Ok, I just checked with a volt meter, the top 2 blacks are a constant hot, the 2 whites never have power, the red wire becomes hot when the switch is flipped on


----------



## frenchelectrican (Apr 12, 2006)

SD515 said:


> I’ve not seen a switch like that before, but I don’t think it’s a 3 way switch. Looks like either power comes in on the black on the right with a constant feed to the black on the left and goes out the red when the switch is on, or comes in on the red and leaves the 2 blacks when the switch is on. The whites could be a constant connection via the yoke.

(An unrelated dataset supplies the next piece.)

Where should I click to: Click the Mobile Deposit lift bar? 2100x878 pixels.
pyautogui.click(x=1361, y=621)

Just give you a head up I have see it before that is a surface mounted switch something you see in the Barn or surface mounted cables { those item is getting super rare now I know one company still make it but getting limited } { that in NA side but in France it pretty common item we get them pretty frequent }

Merci,
Marc


----------



## a7ecorsair (Jun 1, 2010)

ts46176 said:


> Ok, I just checked with a volt meter, the top 2 blacks are a constant hot, the 2 whites never have power, the red wire becomes hot when the switch is flipped on


This is a surface mounted switch and I sold quite a few when I was working in the family hardware store in the early '70s. As French said, they are quite rare now. 
If the flash were turned off and the focus a little better, you'd see this works as mentioned above. The red is the switched hot. The pass through is also connected to the switch. The whites are connect to the switch strap similar to the the white being on the shell of a porcelain fixture.


----------



## ts46176 (Jul 24, 2011)

Any idea where I can get one from? Or Is their a way to rewire it to make it fit a modern switch?


----------



## a7ecorsair (Jun 1, 2010)

ts46176 said:


> Any idea where I can get one from? Or Is their a way to rewire it to make it fit a modern switch?

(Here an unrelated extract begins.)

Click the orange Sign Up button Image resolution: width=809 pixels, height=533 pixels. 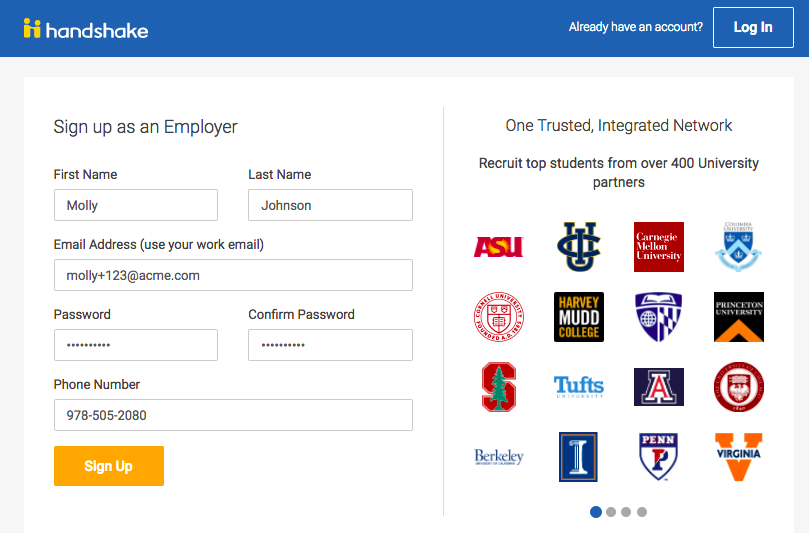point(109,466)
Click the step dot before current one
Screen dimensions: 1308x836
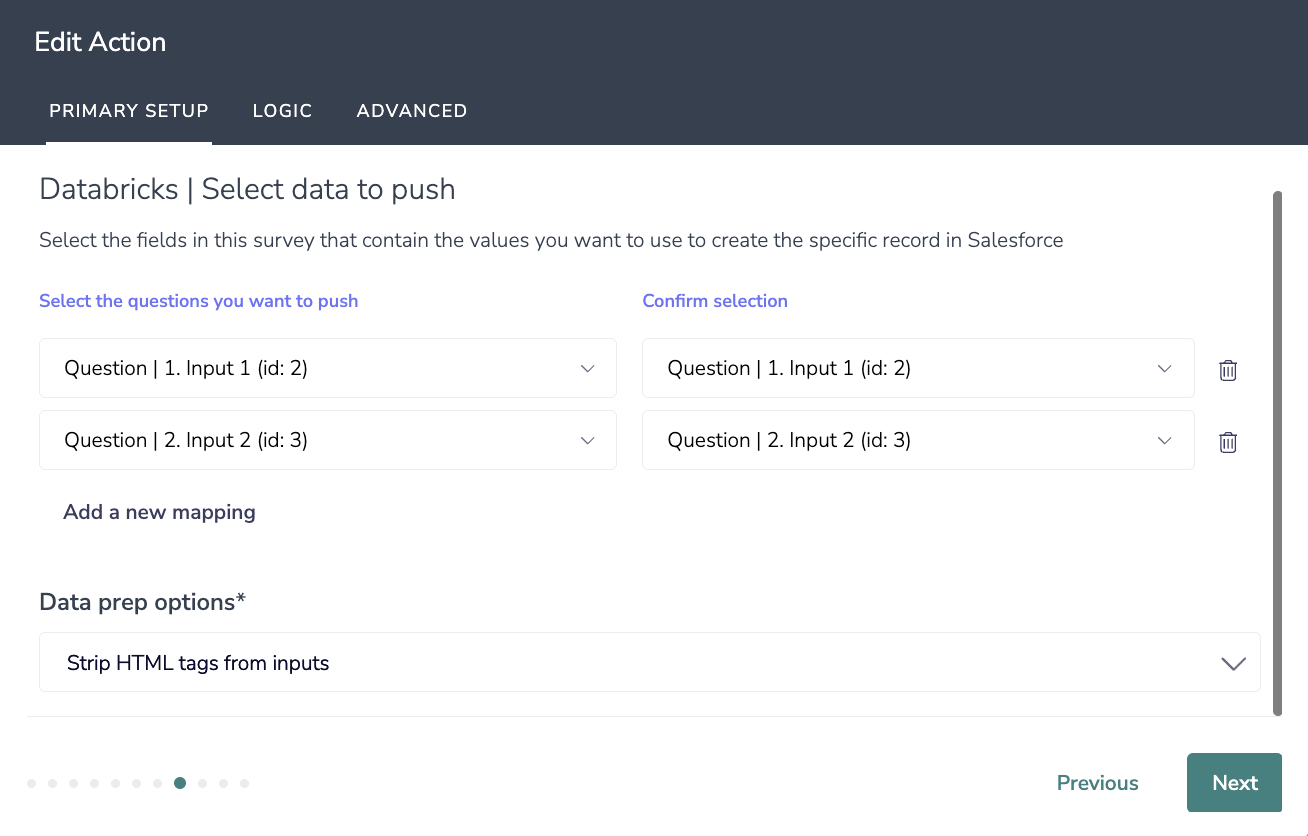(158, 783)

Unless you could find one in a second hand store, you may have to resort to a new switch. The problem will be wire length. These were wired-to-fit so there is no extra length to use inside a switch box. If you could pull a new cable to the light and mount a handy box about two inches to the right then you'd be OK


----------



## iamrfixit (Jan 30, 2011)

deleted


----------



## ts46176 (Jul 24, 2011)

So in theory, if I connect the 2 whites with a wire nut, pig tail wire the 2 blacks to the new switch on the top terminal and connect the red wire to the bottom terminal it should work then? (provided i have enough wire length)


----------



## a7ecorsair (Jun 1, 2010)

ts46176 said:


> So in theory, if I connect the 2 whites with a wire nut, pig tail wire the 2 blacks to the new switch on the top terminal and connect the red wire to the bottom terminal it should work then? (provided i have enough wire length)


You got it:thumbsup:


----------



## SD515 (Aug 17, 2008)

Correct, though it doesn’t matter if the blacks on top or red on bottom on a single pole switch. Black on one terminal, red on the other.


----------